My relapses are gone and I now have a 90% remission of CIDP. I get 120 grams of IgG every two weeks.
I have tried various doses starting last October. Stay with it. Ask them to up the doseage. IgG is very benign, it is the infusion rate, days or hours between infusions and the people who administer it that can makes all the difference in the world.
I just spent five miserable days in a hospital because an incompetent nurse increased the infusion rate without asking me. Her mistake created a cascade of body reactions that almost killed me. Fecal compaction really can kill you.
We also had a hurricane here that scrunched my infusion schedule. So be your own advocate!
Hey Country Girl…
you’ll find a wide variety of drugs being used because we are all so different. Isn’t diversity grand?
Plasma pheresis ~ 7 treatments 2 years ago and mycophenolate and prednisone ever since have been pretty effective in bringing me from complete and total paralysis from the neck down to kinda sorta normal. Well, there was an awful lot of physical and occupational therapy and weight lifting too.
Current doses:
2000mg myco and 20 mg pred. / day
Have tapered the pred down to as low as 5mg with lousy results.
Talking to my neuro about another
slam of Plasma Pheresis.
I was diagnosed in Feb 2014 and had 3 days of plasma exchange and high doses of steroids. After a month of no improvement doctor added PT and started on trileptal. After another month with small improvement in balance, but not pain, I was started on IVIG. I have 500 ml over 48 hours every 8 weeks. Saw some improvement with the first treatment, even more with the 2nd treatment. I have my 3rd one Wednesday. Hopefully I will continue to see improvement to where I can give up the walker and not be so fatigued. I still have the pins and needles weird feeling in my feet and lower legs that hasn’t eased up. Learning that this is the new normal and have to readjust my lifestyle. Hang in there, it should improve with time.
I was in the same boat as you my friend.IVIG treatments did nothing for me I had 10 treamenets.Don`t be afraid of steroids.They have left me in complete remission.Prednisone worked for me.My only side effect was some weight gain,which now I am losing.I have been off ALL medication for 3 months.I`am back to playing golf almost every day.riding my bike.doing a lot of walking.Life is good.Its worth trying.I remember those days not that long ago where I was days away from being stuck in a wheel chair.Needed a walker full time to get around.Hopefully I won`t relapse.Knock on wood.

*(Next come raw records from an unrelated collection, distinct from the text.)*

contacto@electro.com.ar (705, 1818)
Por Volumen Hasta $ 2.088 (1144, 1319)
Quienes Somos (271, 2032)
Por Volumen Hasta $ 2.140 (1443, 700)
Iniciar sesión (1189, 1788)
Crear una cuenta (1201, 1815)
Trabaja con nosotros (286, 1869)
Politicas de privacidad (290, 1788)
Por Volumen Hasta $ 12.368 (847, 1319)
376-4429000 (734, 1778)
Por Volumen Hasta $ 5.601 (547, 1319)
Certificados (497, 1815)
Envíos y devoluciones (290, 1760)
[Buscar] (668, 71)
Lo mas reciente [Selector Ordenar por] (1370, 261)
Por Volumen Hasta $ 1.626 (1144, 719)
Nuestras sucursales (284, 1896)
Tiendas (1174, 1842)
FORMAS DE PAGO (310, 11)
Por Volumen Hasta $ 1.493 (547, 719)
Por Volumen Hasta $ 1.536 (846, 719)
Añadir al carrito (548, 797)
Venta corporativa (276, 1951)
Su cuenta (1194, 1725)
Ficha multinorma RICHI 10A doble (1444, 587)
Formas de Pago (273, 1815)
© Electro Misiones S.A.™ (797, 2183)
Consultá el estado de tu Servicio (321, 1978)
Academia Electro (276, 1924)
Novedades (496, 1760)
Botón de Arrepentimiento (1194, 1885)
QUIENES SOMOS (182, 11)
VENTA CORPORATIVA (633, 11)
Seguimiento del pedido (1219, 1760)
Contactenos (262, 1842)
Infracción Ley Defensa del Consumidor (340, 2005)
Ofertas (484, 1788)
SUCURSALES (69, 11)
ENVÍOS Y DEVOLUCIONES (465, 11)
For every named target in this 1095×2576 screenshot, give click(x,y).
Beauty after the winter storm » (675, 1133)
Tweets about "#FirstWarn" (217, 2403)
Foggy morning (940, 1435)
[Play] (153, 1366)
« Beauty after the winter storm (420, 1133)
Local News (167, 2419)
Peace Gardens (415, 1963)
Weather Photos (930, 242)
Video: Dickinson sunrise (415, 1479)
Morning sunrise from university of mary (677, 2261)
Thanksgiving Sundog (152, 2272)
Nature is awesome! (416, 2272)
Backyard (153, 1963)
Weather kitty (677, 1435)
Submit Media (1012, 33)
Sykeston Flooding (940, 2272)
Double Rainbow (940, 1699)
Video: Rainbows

I began today plant steroids I am taking them until Tuesday when I see neurologist. I noticed today I could lift leg that has not responded. If I notice positive change over 4 days I will talk to Dr and ask about seeing my naturopath form compounding for me and procedure to follow. I will not let CIDP win.
Country Girl, the next steps are to try steroids and plasma exchange. If those don’t work then Rituxan is definitely something to consider. It worked for my partner when nothing else did.
I am trying plant steroids and will consider plasma exchange next. What is Rituxan? I did notice last night in bed my legs moved easier but not so good this morning. Thank you Terri.